Career highlights and awards
- CPBL Taiwan Series champion (2023);

= Jake Brigham =

American baseball player (born 1988)

Jacob Daniel Brigham (born February 10, 1988) is an American former professional baseball pitcher. He made his Major League Baseball (MLB) debut in 2015 with the Atlanta Braves. He also played in Nippon Professional Baseball (NPB) for the Tohoku Rakuten Golden Eagles, in the KBO League for the Nexen / Kiwoom Heroes, and in the Chinese Professional Baseball League (CPBL) for the Wei Chuan Dragons.

==Career==
===Texas Rangers===
Brigham attended Central Florida Christian Academy in Orlando, Florida, where he played for the school's baseball team.
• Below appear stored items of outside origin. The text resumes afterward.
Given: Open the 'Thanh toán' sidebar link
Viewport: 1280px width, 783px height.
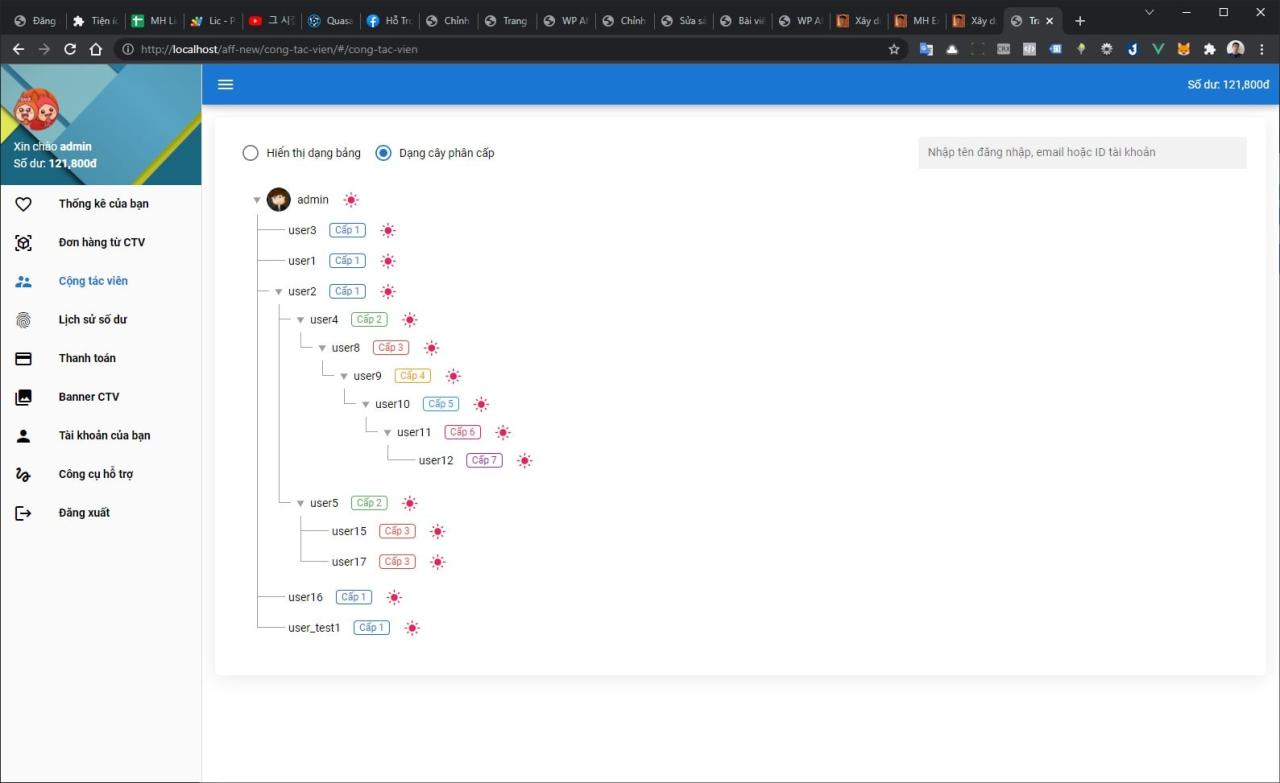Looking at the screenshot, I should [x=87, y=358].
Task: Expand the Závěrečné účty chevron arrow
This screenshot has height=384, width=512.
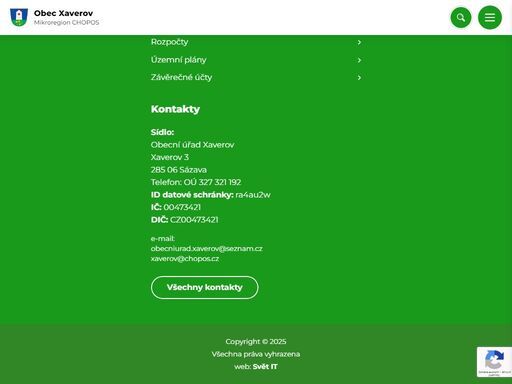Action: (x=359, y=78)
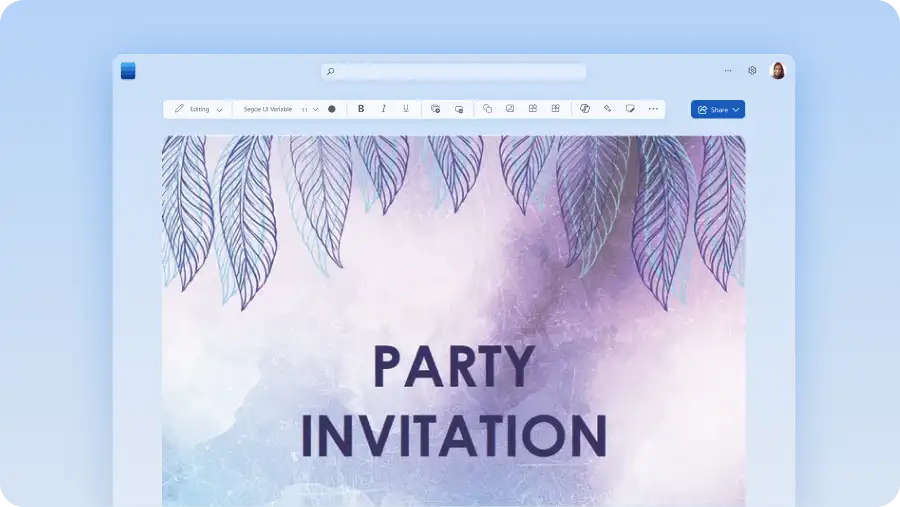The width and height of the screenshot is (900, 507).
Task: Click the shapes icon in toolbar
Action: pos(487,109)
He pitched a no-hitter in 2005, his junior season, against West Oak, though he allowed two unearned runs. The Texas Rangers drafted Brigham in the sixth round (178th overall) of the 2006 Major League Baseball draft. They added him to their 40-man roster after the 2011 season to protect him from the Rule 5 draft.

===Chicago Cubs===
In July 2012, Brigham was traded to the Chicago Cubs for Geovany Soto.

===Second Stint with Rangers===
He was traded back to the Rangers for Barret Loux on November 20, 2012. He was non tendered by the Rangers on November 30 and became a free agent, but re-signed with the Rangers on a minor league contract.

Brigham became a free agent again after the 2013 season.

===Pittsburgh Pirates===
He signed a minor league contract with the Pittsburgh Pirates' organization for the 2014 season.

===Atlanta Braves===
He signed with the Atlanta Braves' organization prior to the 2015 season. Brigham was called up to the majors for the first time on June 27, 2015. Brigham made his Major League debut on June 30, 2015, pitching three innings against the Washington Nationals while striking out four batters and allowing only one hit. He elected free agency on November 6.

===Detroit Tigers===
On December 11, 2015, Brigham signed a minor-league contract with the Detroit Tigers.

===Tohoku Rakuten Golden Eagles===
On December 18, 2015, the Tigers sold Brigham's rights to the Tohoku Rakuten Golden Eagles.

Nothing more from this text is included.